* Data to examine *
..............................

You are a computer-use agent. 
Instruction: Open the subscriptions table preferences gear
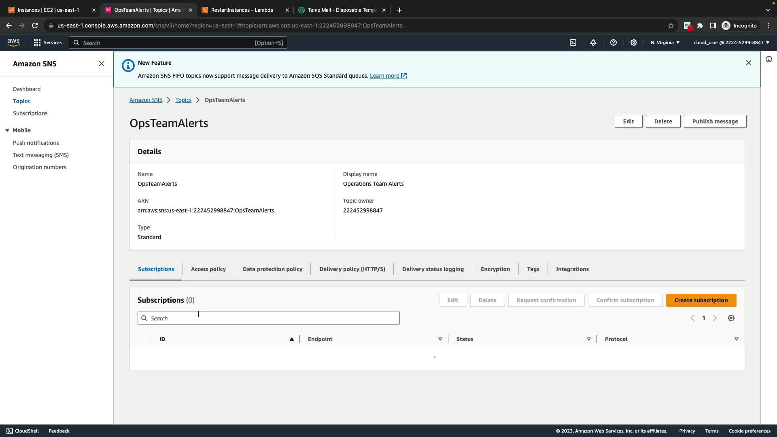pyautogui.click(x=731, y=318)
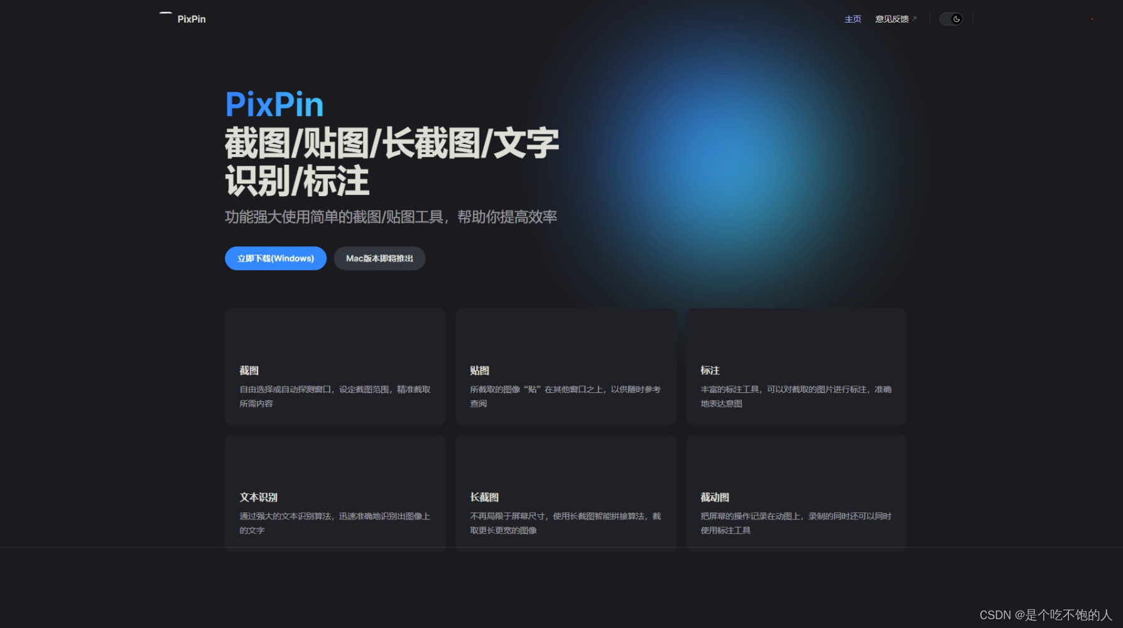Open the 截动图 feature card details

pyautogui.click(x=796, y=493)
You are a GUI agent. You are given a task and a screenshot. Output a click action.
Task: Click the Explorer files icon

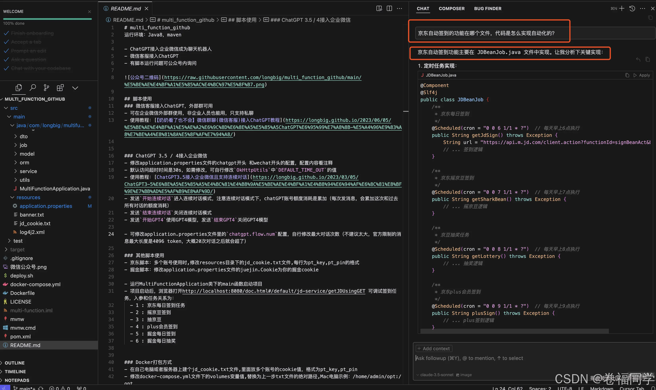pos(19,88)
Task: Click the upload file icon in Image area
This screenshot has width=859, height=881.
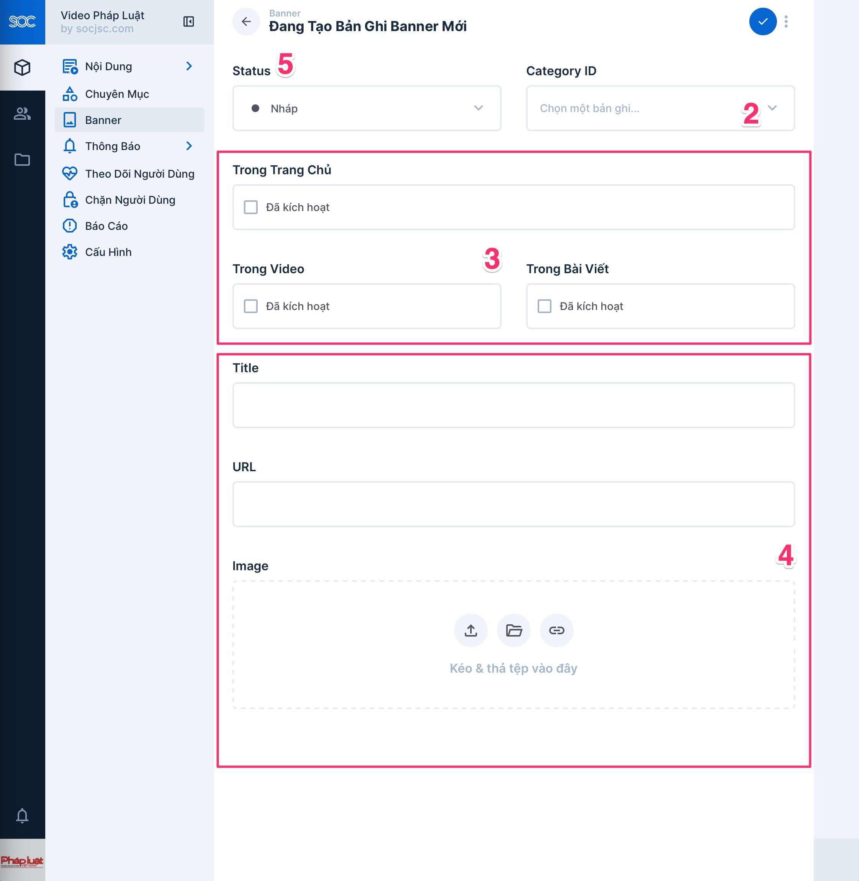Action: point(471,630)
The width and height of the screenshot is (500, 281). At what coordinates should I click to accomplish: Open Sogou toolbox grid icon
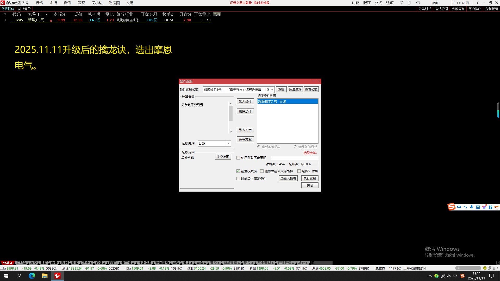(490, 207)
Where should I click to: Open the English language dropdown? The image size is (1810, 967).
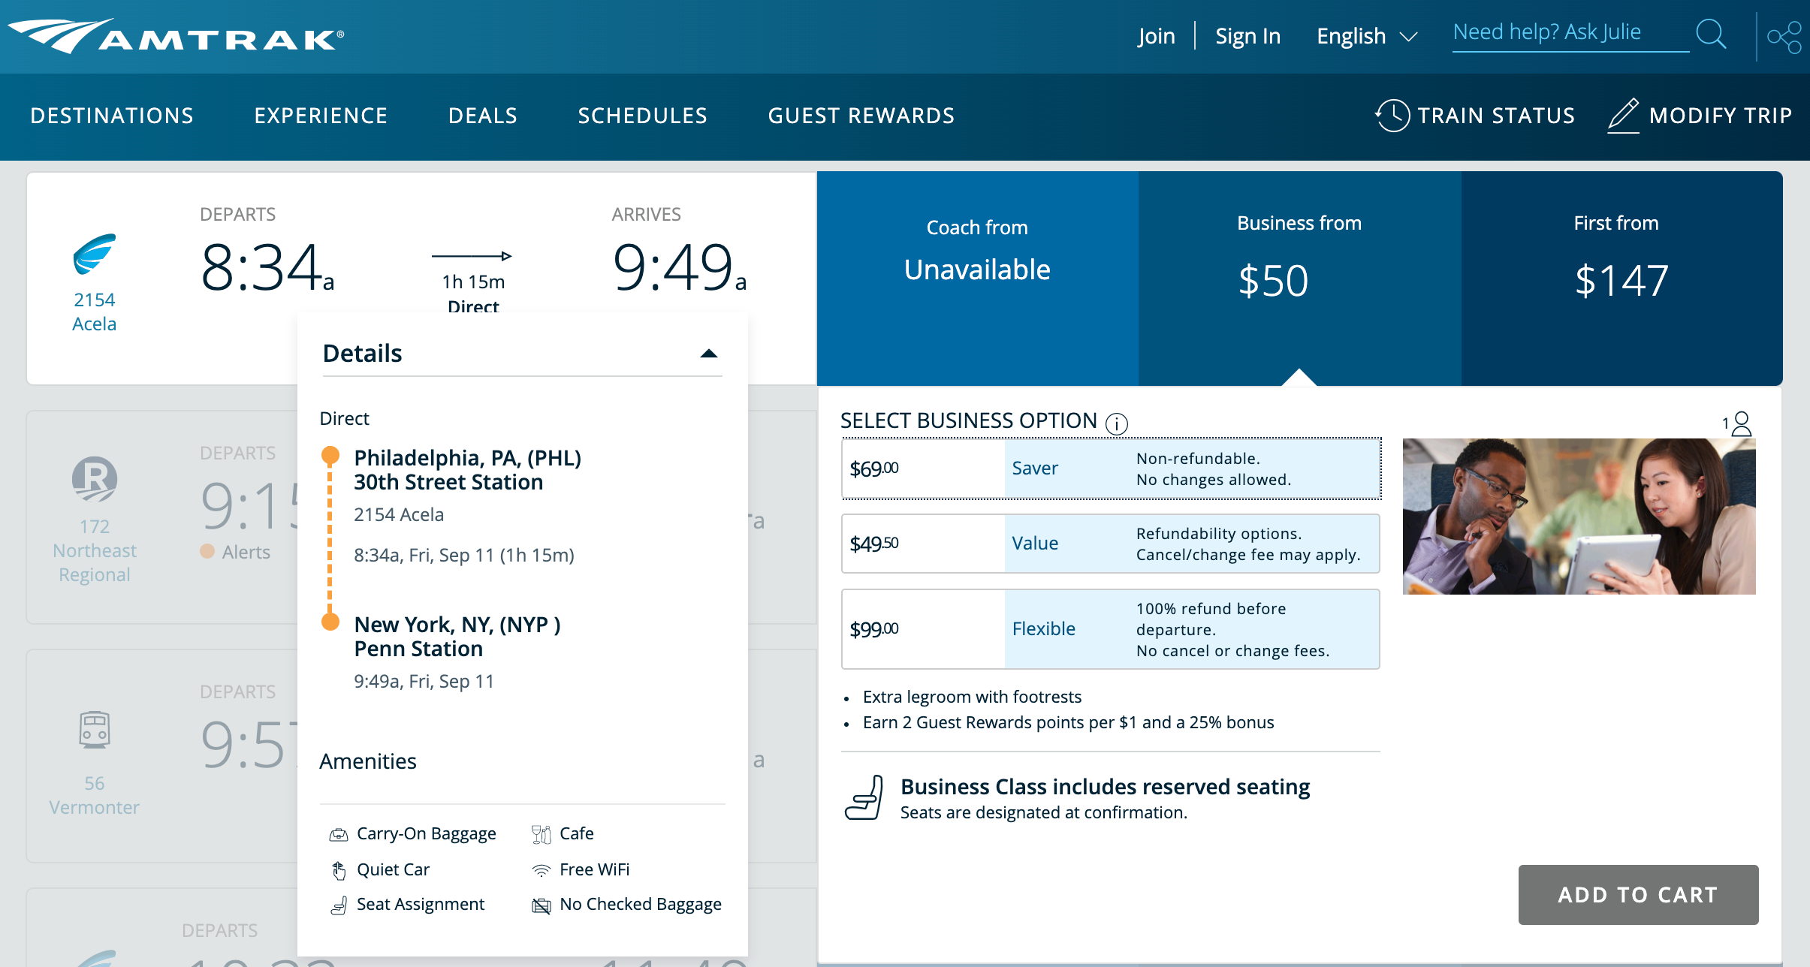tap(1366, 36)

..............................

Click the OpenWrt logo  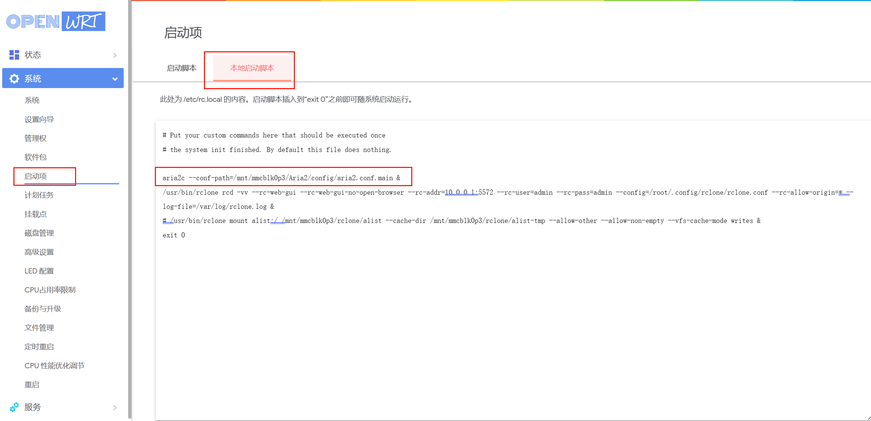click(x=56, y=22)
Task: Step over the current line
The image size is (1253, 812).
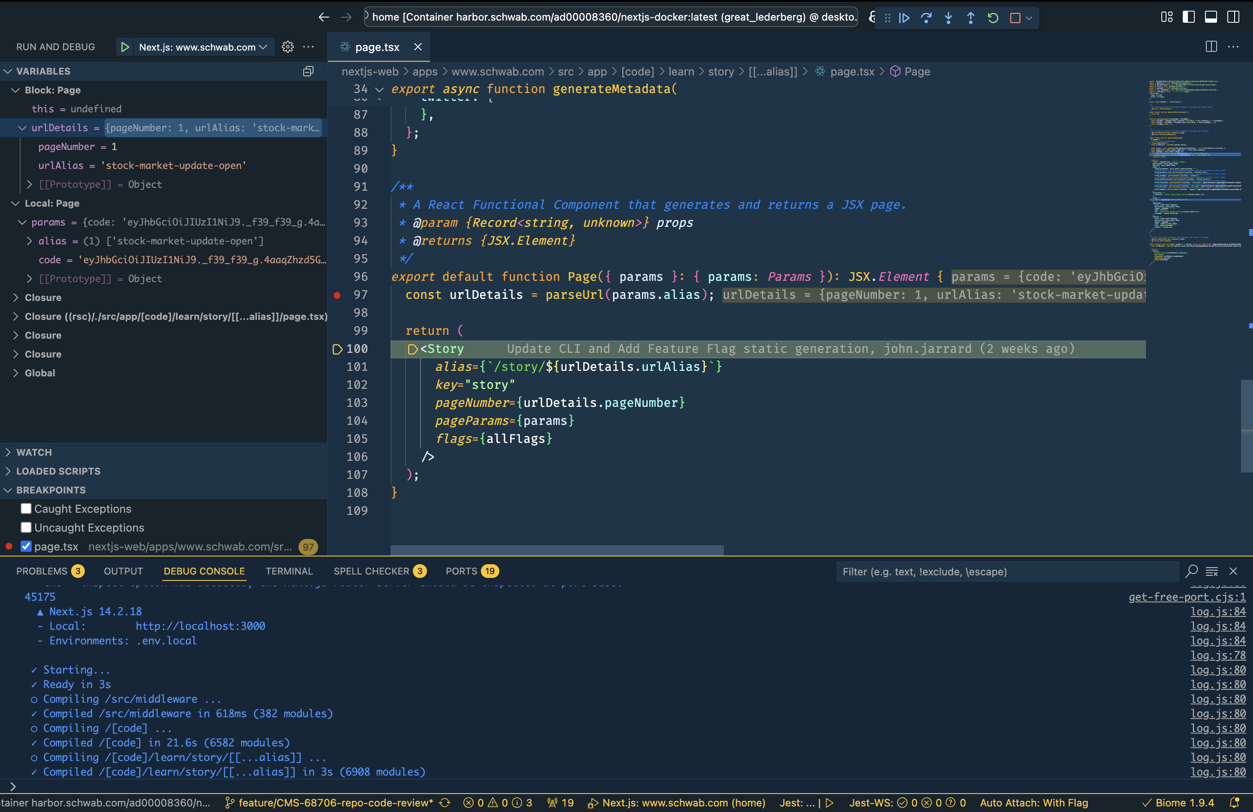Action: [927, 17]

..............................

* Task objective *
Work out how many lines in the records above contain the word "agent". State only that number.

* Response *
2